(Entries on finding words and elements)

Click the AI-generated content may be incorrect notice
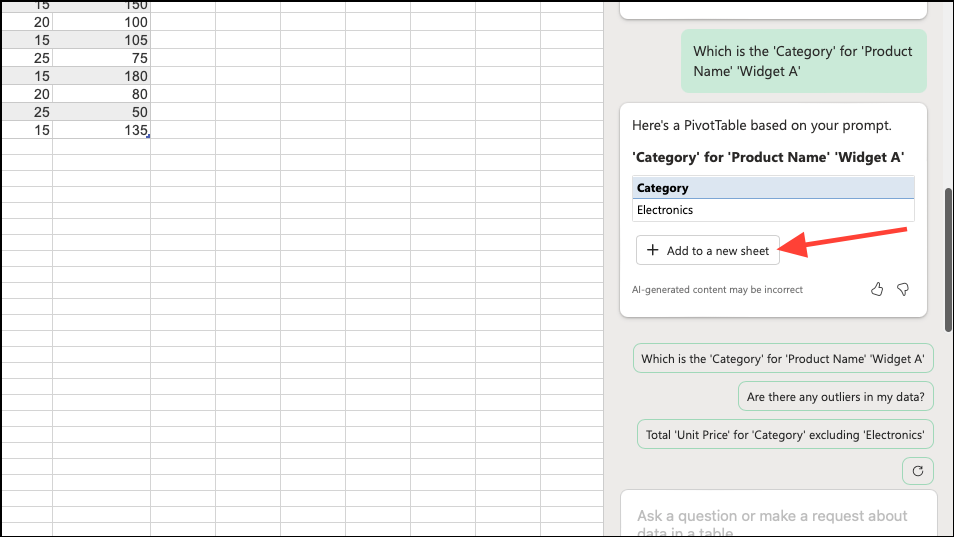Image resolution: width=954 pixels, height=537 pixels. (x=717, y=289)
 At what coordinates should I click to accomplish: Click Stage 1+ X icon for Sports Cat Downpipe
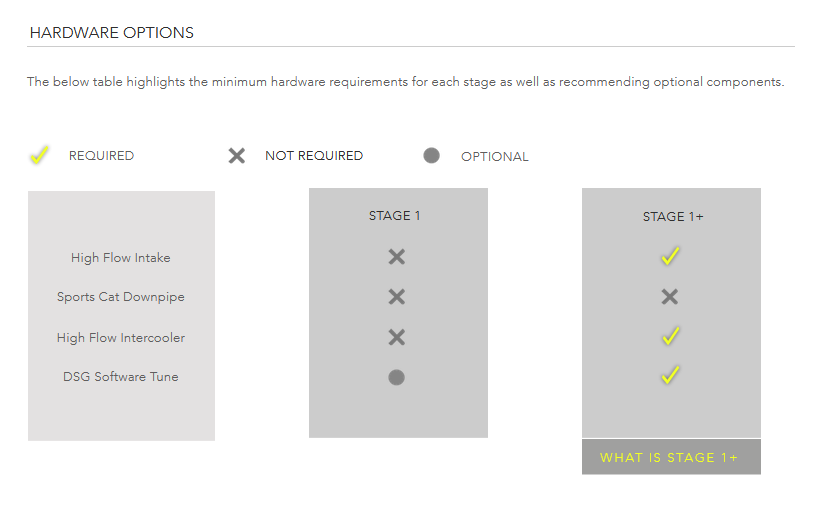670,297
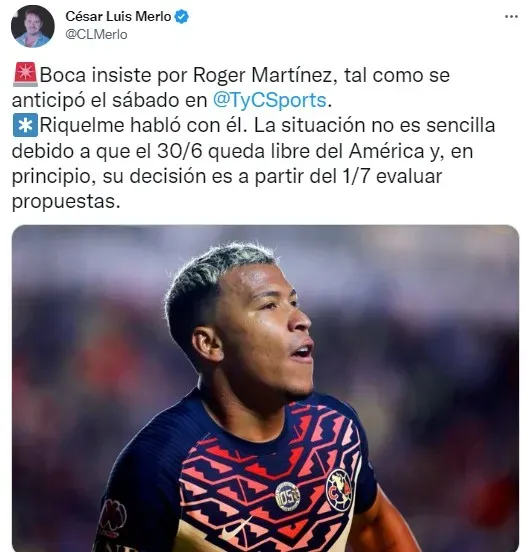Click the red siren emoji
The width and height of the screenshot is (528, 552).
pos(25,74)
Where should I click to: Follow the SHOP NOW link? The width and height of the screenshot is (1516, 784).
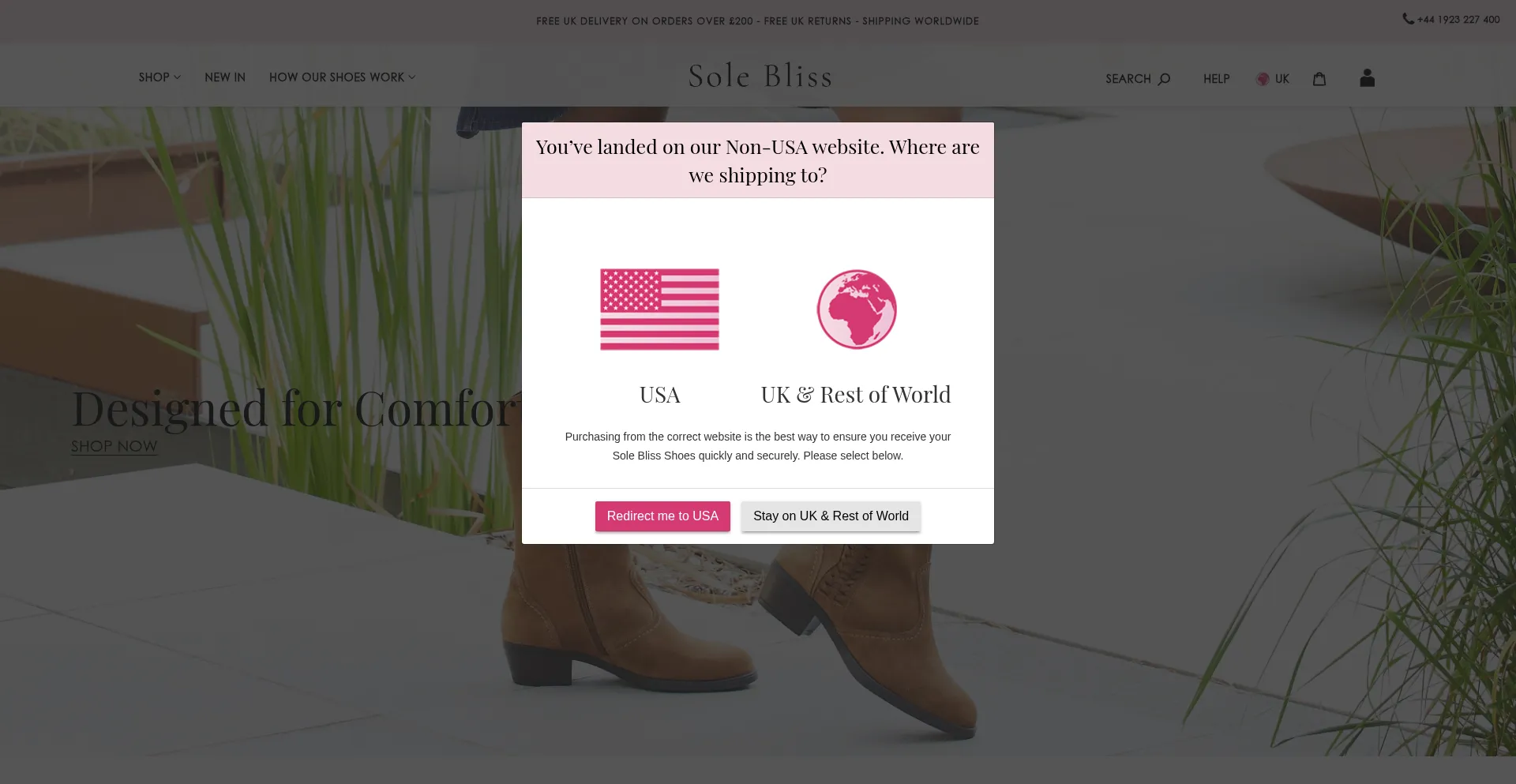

EXERCISE PROMPT: Put the lines from all the items above into a numbered list, dropping any blank lines and leaving out the pictures.

ANSWER FOR THIS EXERCISE:
1. Click the AI-generated content may be incorrect notice
2. Image resolution: width=954 pixels, height=537 pixels. (x=717, y=289)
3.  At what coordinates should I click to accomplish: Click Stage 1+ X icon for Sports Cat Downpipe
4. 670,297
5. Click the red siren emoji
6. The width and height of the screenshot is (528, 552).
7. pos(25,74)
8. Where should I click to: Follow the SHOP NOW link? The width and height of the screenshot is (1516, 784).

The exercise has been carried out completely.